The UNIX system was first implemented in 1969 on a Digital PDP-7 minicomputer by Ken Thompson at Bell Laboratories (part of AT&T). The operating system drew many ideas, as well as its punned name, from the earlier MULTICS system. By 1973, UNIX had been moved to the PDP-11 mini-computer and rewritten in C, a programming language designed and implemented at Bell Laboratories by Dennis Ritchie. Legally prevented from selling UNIX, AT&T instead distributed the complete system to universities for a nominal charge. This distribution included source code, and became very popular within universities, since it provided a cheap operating system whose code could be studied and modified by computer science academics and students.
The University of California at Berkeley played a key role in the development of the UNIX system. There, Ken Thompson and a number of graduate students extended the operating system. By 1979, the University was producing its own UNIX distribution, BSD. This distribution became widespread in academia and formed the basis for several commercial implementations.
Meanwhile, the breakup of the AT&T monopoly permitted the company to sell the UNIX system. This resulted in the other major variant of UNIX, System V, which also formed the basis for several commercial implementations.
Two different currents led to the development of (GNU/) Linux. One of these was the GNU project, founded by Richard Stallman. By the late 1980s, the GNU project had produced an almost complete, freely distributable UNIX implementation. The one part lacking was a working kernel. In 1991, inspired by the Minix kernel written by Andrew Tanenbaum, Linus Torvalds produced a working UNIX kernel for the Intel x86-32 architecture. Torvalds invited other programmers to join him in improving the kernel. Many programmers did so, and, over time, Linux was extended and ported to a wide variety of hardware architectures.
The portability problems that arose from the variations in UNIX and C implementations that existed by the late 1980s created a strong pressure for standardization. The C language was standardized in 1989 (C89), and a revised standard was produced in 1999 (C99). The first attempt to standardize the operating system interface yielded POSIX.1, ratified as an IEEE standard in 1988, and as an ISO standard in 1990. During the 1990s, further standards were drafted, including various versions of the Single UNIX Specification.
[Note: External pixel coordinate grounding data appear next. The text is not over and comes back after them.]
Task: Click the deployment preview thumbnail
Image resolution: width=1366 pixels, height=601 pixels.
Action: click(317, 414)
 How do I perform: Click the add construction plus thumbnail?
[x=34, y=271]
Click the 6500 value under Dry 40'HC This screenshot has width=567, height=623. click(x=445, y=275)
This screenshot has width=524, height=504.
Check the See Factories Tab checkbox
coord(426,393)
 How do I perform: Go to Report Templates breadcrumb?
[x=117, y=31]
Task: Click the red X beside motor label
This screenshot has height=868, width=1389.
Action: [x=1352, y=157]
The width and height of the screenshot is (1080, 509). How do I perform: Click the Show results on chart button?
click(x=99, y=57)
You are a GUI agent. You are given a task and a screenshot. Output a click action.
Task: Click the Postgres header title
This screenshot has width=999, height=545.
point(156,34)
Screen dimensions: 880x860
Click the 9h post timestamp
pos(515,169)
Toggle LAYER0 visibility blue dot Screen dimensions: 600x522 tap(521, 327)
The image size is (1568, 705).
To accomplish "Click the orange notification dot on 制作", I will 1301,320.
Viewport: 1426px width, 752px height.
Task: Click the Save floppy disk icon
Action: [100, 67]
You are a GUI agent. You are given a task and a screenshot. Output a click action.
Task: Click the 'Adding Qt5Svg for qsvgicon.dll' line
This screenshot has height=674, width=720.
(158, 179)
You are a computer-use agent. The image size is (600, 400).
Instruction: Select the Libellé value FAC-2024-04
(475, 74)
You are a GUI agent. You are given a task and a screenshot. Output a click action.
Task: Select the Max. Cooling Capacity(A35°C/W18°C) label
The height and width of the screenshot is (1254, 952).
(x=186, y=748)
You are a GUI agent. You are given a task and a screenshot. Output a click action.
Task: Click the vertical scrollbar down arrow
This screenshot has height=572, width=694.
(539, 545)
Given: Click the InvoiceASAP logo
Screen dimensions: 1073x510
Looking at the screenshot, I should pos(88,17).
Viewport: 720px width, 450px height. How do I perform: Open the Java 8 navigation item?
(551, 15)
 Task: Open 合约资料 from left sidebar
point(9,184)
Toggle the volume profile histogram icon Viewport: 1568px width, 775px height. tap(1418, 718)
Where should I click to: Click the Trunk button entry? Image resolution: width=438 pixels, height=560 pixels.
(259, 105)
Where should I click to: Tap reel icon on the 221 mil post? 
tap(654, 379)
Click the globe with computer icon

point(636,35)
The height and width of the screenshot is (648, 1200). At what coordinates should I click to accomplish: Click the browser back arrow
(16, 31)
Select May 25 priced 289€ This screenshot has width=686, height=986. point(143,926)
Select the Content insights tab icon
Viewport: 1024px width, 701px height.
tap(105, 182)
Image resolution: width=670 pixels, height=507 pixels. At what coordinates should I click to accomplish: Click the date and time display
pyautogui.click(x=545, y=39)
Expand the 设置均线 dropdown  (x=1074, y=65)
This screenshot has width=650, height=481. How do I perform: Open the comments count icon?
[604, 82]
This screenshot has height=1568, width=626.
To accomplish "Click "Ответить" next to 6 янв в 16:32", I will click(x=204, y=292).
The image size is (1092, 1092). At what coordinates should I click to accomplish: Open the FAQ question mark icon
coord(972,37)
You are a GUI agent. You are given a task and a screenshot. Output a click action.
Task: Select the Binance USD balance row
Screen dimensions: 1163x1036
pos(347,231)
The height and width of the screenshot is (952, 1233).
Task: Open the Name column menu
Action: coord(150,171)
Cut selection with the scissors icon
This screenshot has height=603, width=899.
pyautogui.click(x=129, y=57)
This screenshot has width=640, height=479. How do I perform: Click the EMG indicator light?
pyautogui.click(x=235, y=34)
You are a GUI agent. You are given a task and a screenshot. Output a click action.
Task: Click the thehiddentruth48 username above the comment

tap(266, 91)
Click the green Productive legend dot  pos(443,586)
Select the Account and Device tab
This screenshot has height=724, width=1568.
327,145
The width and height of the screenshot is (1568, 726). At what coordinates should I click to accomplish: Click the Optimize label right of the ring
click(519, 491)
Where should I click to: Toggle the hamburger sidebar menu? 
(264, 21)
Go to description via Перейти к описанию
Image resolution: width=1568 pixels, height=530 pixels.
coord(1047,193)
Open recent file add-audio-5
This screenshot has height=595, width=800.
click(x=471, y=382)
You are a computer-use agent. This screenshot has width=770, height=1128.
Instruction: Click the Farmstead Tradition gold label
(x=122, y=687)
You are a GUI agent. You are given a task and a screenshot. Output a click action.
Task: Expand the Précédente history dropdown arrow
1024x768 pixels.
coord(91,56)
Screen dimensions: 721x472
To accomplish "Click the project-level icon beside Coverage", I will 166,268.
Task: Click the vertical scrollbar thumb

In 2001, the combined POSIX 1003.1-2001 and SUSv3 standard was ratified. This standard consolidates and extends various earlier POSIX standards and earlier versions of the Single UNIX Specification. In 2008, a less wide-ranging revision of the standard was completed, yielding the combined POSIX 1003.1-2008 and SUSv4 standard.
Unlike most commercial UNIX implementations, Linux separates implementation from distribution. Consequently, there is no single “official” Linux distribution. Each Linux distributor’s offering consists of a snapshot of the current stable kernel, with various patches applied. The LSB develops and promotes a set of standards for Linux systems with the aim of ensuring binary application compatibility across Linux distributions, so that compiled applications should be able to run on any LSB-conformant system running on the same hardware.
Further information about UNIX history and standards can be found in [Ritchie, 1984], [McKusick et al., 1996], [McKusick & Neville-Neil, 2005], [Libes & Ressler, 1989], [Garfinkel et al., 2003], [Stevens & Rago, 2005], [Stevens, 1999], [Quartermann & Wilhelm, 1993], [Goodheart & Cox, 1994], and [McKusick, 1999].
[Salus, 1994] is a detailed history of UNIX, from which much of the information at the beginning of this chapter was drawn. [Salus, 2008] provides a short history of Linux and other free software projects. Many details of the history of UNIX can also be found in the online book History of UNIX, written by Ronda Hauben. This book is available at http://www.dei.isep.ipp.pt/~acc/docs/unix.html. An extremely detailed timeline showing the releases of various UNIX implementations can be found at http://www.levenez.com/unix/.
[Josey, 2004] provides an overview of the history of the UNIX system and the development of SUSv3, guidance on how to use the specification, summary tables of the interfaces in SUSv3, and migration guides for the transitions from SUSv2 to SUSv3 and C89 to C99.
As well as providing software and documentation, the GNU web site (http://www.gnu.org/) contains a number of philosophical papers on the subject of free software. [Williams, 2002] is a biography of Richard Stallman.
Torvalds provides his own account of the development of Linux in [Torvalds & Diamond, 2001].